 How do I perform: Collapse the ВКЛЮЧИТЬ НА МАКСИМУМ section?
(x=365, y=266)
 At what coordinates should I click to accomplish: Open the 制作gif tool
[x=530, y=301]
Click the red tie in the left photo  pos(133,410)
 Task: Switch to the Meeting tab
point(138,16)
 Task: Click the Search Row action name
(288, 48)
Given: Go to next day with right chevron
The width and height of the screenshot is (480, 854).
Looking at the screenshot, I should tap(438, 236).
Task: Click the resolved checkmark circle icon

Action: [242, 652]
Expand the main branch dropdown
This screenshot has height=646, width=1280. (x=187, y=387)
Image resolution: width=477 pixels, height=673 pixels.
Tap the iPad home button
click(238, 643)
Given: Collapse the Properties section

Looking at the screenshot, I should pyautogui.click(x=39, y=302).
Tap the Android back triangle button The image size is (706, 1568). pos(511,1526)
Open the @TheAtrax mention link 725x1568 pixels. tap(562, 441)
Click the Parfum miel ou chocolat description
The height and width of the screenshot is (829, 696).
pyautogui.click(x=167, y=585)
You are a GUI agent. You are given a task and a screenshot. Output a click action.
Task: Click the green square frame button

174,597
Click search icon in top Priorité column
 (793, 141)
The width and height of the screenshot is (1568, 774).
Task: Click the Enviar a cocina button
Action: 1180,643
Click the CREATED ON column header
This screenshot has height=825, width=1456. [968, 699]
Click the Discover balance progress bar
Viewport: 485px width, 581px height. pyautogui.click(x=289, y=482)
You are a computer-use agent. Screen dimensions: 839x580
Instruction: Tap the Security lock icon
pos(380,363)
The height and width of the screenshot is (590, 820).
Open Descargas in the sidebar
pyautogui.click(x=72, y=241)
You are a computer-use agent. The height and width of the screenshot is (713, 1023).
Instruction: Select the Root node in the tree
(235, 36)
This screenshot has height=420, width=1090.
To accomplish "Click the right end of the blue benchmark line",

• Work task
Take the records above and return, word for word, only the lines that fall from the line with "Task: Click the resolved" to the line with "Tap the Android", both of them included.

• Solution
Task: Click the resolved checkmark circle icon

Action: [242, 652]
Expand the main branch dropdown
This screenshot has height=646, width=1280. (x=187, y=387)
Image resolution: width=477 pixels, height=673 pixels.
Tap the iPad home button
click(238, 643)
Given: Collapse the Properties section

Looking at the screenshot, I should pyautogui.click(x=39, y=302).
Tap the Android back triangle button The image size is (706, 1568). pos(511,1526)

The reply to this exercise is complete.